When the line with "Expand the Document Settings node" appears below, start repeating lines exactly, and keep going through the line with "Screen dimensions: 1092x1110"; add nothing outside that span.

──────

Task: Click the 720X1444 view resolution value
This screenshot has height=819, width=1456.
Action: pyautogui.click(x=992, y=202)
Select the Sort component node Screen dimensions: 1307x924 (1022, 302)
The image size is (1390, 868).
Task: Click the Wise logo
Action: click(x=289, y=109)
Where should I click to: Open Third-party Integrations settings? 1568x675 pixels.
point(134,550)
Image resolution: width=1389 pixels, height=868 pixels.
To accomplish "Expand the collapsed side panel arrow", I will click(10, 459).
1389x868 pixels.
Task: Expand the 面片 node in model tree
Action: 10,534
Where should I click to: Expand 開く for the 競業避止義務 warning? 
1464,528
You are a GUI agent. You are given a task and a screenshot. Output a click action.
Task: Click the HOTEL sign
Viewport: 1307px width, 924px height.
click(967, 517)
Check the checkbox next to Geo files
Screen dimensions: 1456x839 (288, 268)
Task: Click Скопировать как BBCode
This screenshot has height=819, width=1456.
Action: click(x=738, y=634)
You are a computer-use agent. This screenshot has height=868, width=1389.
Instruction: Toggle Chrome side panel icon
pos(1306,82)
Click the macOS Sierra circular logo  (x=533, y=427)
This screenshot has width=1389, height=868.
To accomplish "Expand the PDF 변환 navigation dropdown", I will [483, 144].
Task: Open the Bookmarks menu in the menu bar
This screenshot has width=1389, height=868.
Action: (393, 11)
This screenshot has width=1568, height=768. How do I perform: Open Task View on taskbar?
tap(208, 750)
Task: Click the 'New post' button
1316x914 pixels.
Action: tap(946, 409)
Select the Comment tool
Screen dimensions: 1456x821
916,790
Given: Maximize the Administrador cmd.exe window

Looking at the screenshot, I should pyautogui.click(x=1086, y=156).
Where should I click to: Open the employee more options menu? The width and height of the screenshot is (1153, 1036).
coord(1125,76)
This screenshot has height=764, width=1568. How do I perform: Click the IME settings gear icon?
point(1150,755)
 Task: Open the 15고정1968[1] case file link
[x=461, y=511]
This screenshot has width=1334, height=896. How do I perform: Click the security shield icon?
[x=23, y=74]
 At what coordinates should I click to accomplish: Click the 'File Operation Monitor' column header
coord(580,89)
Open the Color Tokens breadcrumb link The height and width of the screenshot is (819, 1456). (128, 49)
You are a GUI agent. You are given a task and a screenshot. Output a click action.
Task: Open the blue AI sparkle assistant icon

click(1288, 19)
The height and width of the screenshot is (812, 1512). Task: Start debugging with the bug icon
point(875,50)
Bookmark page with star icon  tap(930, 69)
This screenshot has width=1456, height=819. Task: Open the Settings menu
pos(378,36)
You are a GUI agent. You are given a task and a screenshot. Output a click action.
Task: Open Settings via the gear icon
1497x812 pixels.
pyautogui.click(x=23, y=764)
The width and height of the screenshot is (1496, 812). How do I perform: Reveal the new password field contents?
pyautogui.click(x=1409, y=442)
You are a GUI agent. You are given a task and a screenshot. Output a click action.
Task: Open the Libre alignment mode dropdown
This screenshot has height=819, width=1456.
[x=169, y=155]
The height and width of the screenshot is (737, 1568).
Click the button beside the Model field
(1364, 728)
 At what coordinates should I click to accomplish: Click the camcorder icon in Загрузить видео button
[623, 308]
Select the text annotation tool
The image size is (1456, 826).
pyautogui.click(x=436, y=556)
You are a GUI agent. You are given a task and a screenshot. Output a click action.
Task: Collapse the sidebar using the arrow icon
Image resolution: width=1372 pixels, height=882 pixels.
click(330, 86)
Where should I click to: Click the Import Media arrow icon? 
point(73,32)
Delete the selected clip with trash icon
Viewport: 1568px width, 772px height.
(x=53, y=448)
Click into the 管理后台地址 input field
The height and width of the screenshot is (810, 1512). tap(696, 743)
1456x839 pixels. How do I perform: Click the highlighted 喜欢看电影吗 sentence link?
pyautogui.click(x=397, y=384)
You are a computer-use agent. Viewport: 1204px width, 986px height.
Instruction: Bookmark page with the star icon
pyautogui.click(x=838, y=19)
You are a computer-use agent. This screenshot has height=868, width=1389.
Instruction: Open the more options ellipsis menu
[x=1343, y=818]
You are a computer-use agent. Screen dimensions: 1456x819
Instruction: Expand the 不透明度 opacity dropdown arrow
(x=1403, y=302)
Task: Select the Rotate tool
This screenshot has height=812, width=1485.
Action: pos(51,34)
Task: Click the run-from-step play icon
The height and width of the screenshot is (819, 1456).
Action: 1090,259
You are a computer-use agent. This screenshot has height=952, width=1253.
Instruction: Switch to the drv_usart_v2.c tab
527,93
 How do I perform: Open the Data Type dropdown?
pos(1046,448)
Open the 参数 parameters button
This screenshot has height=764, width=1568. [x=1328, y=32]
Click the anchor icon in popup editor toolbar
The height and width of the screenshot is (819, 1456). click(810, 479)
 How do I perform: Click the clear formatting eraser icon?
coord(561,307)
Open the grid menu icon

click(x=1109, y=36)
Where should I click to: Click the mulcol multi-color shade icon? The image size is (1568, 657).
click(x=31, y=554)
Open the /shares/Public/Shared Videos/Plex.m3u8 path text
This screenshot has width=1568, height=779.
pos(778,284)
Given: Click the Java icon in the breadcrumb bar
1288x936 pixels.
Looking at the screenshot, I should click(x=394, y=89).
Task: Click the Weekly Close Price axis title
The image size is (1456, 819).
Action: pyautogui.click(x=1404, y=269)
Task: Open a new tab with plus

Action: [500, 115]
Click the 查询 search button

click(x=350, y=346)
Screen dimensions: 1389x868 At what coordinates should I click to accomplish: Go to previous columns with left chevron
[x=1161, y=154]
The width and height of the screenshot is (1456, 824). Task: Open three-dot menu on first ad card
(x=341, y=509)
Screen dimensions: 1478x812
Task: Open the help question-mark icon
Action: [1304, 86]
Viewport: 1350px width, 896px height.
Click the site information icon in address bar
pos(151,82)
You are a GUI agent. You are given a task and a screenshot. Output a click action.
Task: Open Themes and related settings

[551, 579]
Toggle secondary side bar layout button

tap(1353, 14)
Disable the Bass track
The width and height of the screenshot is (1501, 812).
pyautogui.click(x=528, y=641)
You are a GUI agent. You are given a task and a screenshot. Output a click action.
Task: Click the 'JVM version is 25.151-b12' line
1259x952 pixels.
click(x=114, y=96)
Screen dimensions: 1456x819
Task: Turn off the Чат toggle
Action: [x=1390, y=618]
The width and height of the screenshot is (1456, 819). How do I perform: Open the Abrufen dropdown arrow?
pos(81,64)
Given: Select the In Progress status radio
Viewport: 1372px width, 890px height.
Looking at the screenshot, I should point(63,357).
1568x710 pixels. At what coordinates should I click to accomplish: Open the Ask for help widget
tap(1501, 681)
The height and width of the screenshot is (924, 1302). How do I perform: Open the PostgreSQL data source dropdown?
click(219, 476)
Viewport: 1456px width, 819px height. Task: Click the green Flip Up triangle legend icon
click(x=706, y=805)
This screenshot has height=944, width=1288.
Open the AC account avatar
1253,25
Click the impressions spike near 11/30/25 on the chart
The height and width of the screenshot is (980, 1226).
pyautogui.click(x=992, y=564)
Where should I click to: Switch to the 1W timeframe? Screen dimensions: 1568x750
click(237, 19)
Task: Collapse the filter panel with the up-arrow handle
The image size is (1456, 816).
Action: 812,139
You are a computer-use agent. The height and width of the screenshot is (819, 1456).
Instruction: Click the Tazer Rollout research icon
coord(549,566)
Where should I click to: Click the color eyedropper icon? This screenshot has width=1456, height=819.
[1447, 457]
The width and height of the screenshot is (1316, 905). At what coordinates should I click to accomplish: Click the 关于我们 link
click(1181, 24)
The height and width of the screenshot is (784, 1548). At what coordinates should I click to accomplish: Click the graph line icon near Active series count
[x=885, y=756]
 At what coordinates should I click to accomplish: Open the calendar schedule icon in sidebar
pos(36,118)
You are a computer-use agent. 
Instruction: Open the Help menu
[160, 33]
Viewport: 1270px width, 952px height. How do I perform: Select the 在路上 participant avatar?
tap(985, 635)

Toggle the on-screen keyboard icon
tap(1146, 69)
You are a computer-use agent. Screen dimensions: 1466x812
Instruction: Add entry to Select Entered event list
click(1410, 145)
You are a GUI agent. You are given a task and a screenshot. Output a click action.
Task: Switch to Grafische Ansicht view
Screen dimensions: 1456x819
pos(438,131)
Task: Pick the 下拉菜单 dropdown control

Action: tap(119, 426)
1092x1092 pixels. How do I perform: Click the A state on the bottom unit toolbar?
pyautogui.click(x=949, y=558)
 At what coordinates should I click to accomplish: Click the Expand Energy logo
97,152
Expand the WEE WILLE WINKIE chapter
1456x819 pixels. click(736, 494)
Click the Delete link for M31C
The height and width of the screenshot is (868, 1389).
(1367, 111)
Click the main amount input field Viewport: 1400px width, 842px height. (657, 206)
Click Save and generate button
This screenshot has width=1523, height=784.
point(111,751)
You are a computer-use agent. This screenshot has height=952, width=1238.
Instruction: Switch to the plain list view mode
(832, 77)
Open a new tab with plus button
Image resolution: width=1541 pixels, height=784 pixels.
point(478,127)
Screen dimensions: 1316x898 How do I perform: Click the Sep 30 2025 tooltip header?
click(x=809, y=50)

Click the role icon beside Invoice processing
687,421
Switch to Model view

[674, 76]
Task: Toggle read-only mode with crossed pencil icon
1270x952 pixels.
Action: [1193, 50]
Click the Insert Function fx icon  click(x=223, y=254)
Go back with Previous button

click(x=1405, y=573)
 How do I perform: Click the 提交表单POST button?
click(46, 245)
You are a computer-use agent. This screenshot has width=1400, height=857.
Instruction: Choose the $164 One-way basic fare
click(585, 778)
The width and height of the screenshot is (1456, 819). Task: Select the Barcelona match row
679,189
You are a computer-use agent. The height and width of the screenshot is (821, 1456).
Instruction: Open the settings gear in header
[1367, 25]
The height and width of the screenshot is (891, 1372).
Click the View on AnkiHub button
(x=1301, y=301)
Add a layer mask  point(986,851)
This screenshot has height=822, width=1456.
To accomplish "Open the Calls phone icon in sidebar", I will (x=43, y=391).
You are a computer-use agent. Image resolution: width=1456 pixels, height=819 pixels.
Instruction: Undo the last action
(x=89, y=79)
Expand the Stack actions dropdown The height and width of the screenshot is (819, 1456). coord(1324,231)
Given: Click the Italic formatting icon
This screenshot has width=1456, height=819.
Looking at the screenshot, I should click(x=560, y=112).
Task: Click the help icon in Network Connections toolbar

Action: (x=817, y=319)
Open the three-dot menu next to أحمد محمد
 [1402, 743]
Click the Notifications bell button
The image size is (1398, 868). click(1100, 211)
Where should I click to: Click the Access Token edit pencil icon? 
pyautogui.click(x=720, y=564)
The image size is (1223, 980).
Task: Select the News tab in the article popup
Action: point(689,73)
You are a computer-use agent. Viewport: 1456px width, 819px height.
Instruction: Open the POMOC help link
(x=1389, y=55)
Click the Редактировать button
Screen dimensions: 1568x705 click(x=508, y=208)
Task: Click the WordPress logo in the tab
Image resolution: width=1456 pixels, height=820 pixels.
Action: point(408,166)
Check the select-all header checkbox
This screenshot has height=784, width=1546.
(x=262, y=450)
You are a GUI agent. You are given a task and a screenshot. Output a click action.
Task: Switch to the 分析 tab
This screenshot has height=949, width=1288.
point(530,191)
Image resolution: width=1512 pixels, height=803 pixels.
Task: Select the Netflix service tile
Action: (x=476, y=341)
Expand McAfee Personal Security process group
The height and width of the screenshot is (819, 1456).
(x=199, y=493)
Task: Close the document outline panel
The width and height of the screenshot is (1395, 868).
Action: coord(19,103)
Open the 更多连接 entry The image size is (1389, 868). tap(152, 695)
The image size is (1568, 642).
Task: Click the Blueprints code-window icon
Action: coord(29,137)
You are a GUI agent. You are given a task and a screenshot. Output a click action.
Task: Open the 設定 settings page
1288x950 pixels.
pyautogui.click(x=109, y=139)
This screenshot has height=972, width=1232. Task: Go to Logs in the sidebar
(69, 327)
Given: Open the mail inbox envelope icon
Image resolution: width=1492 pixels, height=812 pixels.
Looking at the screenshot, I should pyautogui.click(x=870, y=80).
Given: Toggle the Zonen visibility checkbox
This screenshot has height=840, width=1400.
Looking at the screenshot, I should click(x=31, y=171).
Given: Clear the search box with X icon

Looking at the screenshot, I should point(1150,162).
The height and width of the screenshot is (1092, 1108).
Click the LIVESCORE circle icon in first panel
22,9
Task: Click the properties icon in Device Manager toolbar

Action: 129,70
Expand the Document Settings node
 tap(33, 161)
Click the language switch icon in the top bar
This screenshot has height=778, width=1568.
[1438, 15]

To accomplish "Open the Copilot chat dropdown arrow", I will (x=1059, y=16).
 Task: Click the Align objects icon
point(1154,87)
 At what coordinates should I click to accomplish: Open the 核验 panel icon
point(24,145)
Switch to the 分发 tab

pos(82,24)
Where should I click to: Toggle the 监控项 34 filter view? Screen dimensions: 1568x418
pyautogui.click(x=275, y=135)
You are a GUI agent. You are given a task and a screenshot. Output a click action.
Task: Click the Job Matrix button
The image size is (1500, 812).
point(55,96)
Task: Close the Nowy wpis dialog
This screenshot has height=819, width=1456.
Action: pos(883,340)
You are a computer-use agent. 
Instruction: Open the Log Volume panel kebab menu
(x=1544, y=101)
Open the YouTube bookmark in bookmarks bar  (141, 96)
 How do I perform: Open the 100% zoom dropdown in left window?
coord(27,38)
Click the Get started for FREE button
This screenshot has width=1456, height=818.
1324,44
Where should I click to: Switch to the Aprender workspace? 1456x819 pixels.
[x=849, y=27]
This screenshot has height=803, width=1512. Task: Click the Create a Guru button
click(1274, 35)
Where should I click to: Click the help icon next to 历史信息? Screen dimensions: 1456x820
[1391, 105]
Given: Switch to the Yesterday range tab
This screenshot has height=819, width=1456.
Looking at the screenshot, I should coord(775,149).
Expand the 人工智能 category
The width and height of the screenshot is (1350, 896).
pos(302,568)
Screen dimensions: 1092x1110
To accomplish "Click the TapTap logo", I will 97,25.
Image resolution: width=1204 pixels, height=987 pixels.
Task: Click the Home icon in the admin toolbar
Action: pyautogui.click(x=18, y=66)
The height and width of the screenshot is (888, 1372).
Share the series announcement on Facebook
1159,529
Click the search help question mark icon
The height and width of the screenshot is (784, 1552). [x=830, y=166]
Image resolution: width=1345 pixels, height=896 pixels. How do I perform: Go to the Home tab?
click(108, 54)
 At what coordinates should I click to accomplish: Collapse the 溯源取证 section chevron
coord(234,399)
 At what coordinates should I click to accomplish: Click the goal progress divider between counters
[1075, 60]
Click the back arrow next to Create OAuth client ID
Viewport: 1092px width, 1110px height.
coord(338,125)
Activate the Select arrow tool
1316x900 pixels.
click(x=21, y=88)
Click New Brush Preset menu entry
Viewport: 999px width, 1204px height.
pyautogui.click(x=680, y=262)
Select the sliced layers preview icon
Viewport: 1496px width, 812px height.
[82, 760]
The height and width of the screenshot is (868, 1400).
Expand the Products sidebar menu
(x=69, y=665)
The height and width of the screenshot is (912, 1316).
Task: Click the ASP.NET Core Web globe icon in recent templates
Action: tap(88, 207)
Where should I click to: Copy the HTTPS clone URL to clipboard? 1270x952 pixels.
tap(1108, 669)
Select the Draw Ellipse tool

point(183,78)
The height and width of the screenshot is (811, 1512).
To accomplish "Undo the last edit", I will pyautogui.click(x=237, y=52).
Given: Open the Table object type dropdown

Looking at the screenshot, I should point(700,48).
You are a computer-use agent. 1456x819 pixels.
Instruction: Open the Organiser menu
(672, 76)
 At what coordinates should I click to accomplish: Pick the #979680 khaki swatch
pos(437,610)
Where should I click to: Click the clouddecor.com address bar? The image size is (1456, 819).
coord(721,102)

──────

## Task output
Expand the Document Settings node
 tap(33, 161)
Click the language switch icon in the top bar
This screenshot has height=778, width=1568.
[1438, 15]

To accomplish "Open the Copilot chat dropdown arrow", I will (x=1059, y=16).
 Task: Click the Align objects icon
point(1154,87)
 At what coordinates should I click to accomplish: Open the 核验 panel icon
point(24,145)
Switch to the 分发 tab

pos(82,24)
Where should I click to: Toggle the 监控项 34 filter view? Screen dimensions: 1568x418
pyautogui.click(x=275, y=135)
You are a GUI agent. You are given a task and a screenshot. Output a click action.
Task: Click the Job Matrix button
The image size is (1500, 812).
point(55,96)
Task: Close the Nowy wpis dialog
This screenshot has height=819, width=1456.
Action: pos(883,340)
You are a computer-use agent. 
Instruction: Open the Log Volume panel kebab menu
(x=1544, y=101)
Open the YouTube bookmark in bookmarks bar  (141, 96)
 How do I perform: Open the 100% zoom dropdown in left window?
coord(27,38)
Click the Get started for FREE button
This screenshot has width=1456, height=818.
1324,44
Where should I click to: Switch to the Aprender workspace? 1456x819 pixels.
[x=849, y=27]
This screenshot has height=803, width=1512. Task: Click the Create a Guru button
click(1274, 35)
Where should I click to: Click the help icon next to 历史信息? Screen dimensions: 1456x820
[1391, 105]
Given: Switch to the Yesterday range tab
This screenshot has height=819, width=1456.
Looking at the screenshot, I should coord(775,149).
Expand the 人工智能 category
The width and height of the screenshot is (1350, 896).
pos(302,568)
Screen dimensions: 1092x1110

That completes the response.